She looked down and smiled and said thanks. It was a humble, charming gesture, but obviously too close to a compliment. I broke even by telling her I didn’t walk either.

“The ceremony itself is absolutely bullshit.”

Staring up into Untitled Bear/Lamp’s cold, vacant eyes, I finally knew fear.

The Girl and I swam back downstream and tumbled down Mount Brown, then got into the car and made our getaway. We had already settled affairs at the hotel. There was only one stop left to make.

Howie P had an understated plot in the center of a sprawling cemetery complex, differentiated from its fellows only by the worn grass, the stacks of pennies, and the small Cthulhu statue.

“Rise, H.P.,” I said with an appropriately necromantic gesticulation. “Wise fwom youw gwave! Get your bony ass up, we got things to do!”

He remained reluctant.

“Up and at ’em!” I said. “Come on. You gotta see the state of the place. Cthulhu’s a household name! Heads up, don’t say the N-word, though. That’s… pretty important.”

The lazy bastard stayed down. I frowned over at the Girl.

“Maybe it has to be dark,” I said.

“This is ghoulish,” she said.

“It’s what he would have wanted.”

I left an incantation hanging, hoping it would take once night fell. We didn’t stick around to find out. If you see a lanky skeleton with social anxiety jangling around Rhode Island, that’s my bad.

And so ends the Providence chronicle. We headed back to Philly to prepare for the next week’s jaunt to a beach, distinct from the Rhode Island beach trip in that it was planned and consensual.

Love,

The Bastard

Hidden in the Moors

August 12, 2018. Brookline, New Hampshire.

I was drinking the terrible, watery coffee and eating the terrible, watery waffles in the hotel lobby, carboloading for the art gallery we had slated today. Allegedly, they had early Monets. The TV was too loud, so I had no choice but to hear every detail of developing vandal scandal wherein somebody hit Donnie Trump’s walk of fame star with a pickaxe.

• **PARTS OF THE EXERCISE**:
[1] Decide whether each statement agrees with the travel excerpt, answering yes or no and quoting the words that settle it: (a) Howie P's plot lay at the edge of the cemetery complex. (b) A small Cthulhu statue marked Howie P's plot. (c) The beach trip planned after the return to Philly differed from the Rhode Island beach trip in being planned.
[2] Reproduce the portion of the travel excerpt from "The Girl and" up to and including "small Cthulhu statue.".
The listing placed after this point bears no relation to the travel excerpt.

• **DATA EXCERPT**:
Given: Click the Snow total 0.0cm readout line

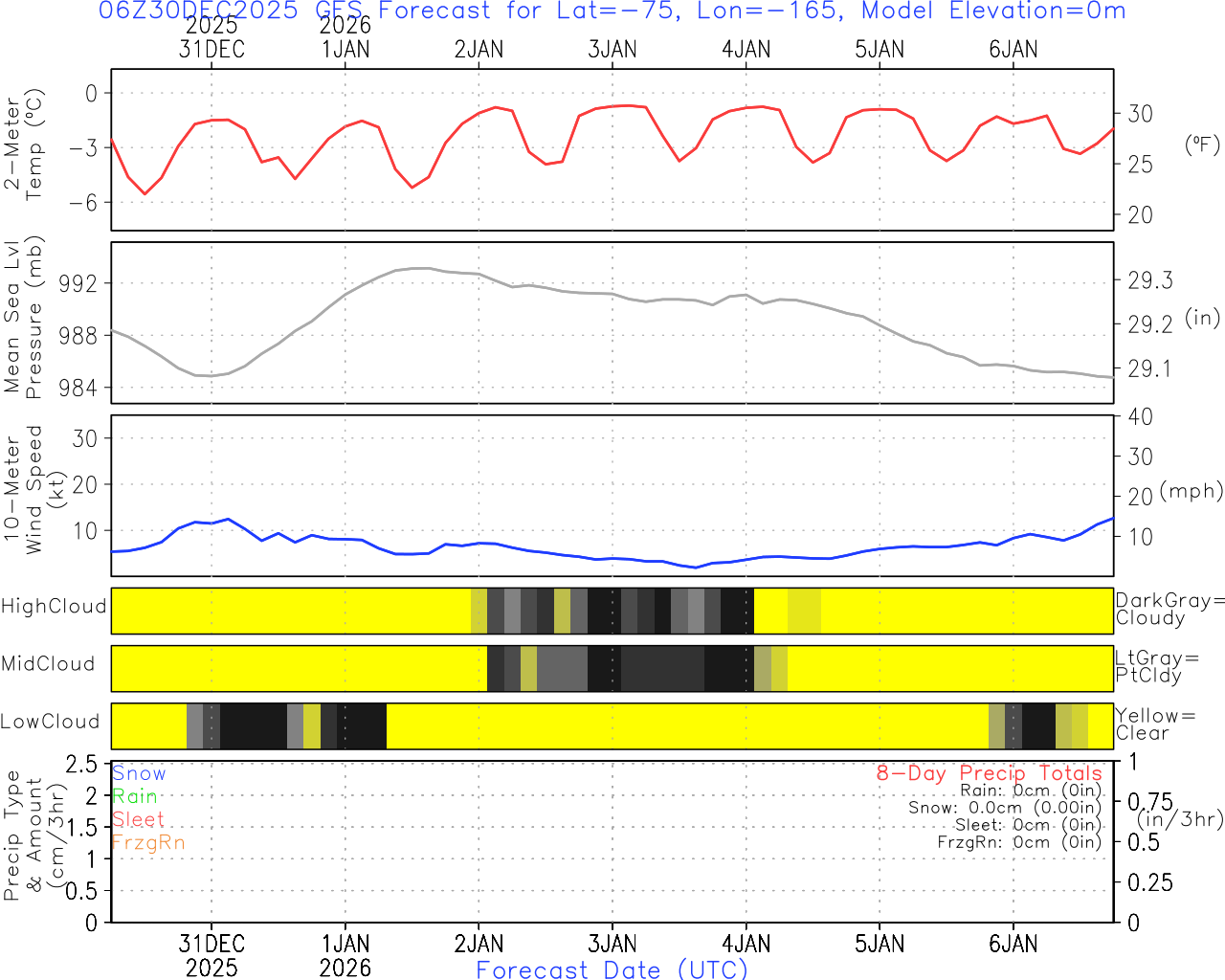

• **SOLUTIONS FOR EACH TASK**:
[1]
(a) No: "an understated plot in the center of a sprawling cemetery complex"
(b) Yes: "the stacks of pennies, and the small Cthulhu statue"
(c) Yes: "distinct from the Rhode Island beach trip in that it was planned and consensual"

[2]
The Girl and I swam back downstream and tumbled down Mount Brown, then got into the car and made our getaway. We had already settled affairs at the hotel. There was only one stop left to make.

Howie P had an understated plot in the center of a sprawling cemetery complex, differentiated from its fellows only by the worn grass, the stacks of pennies, and the small Cthulhu statue.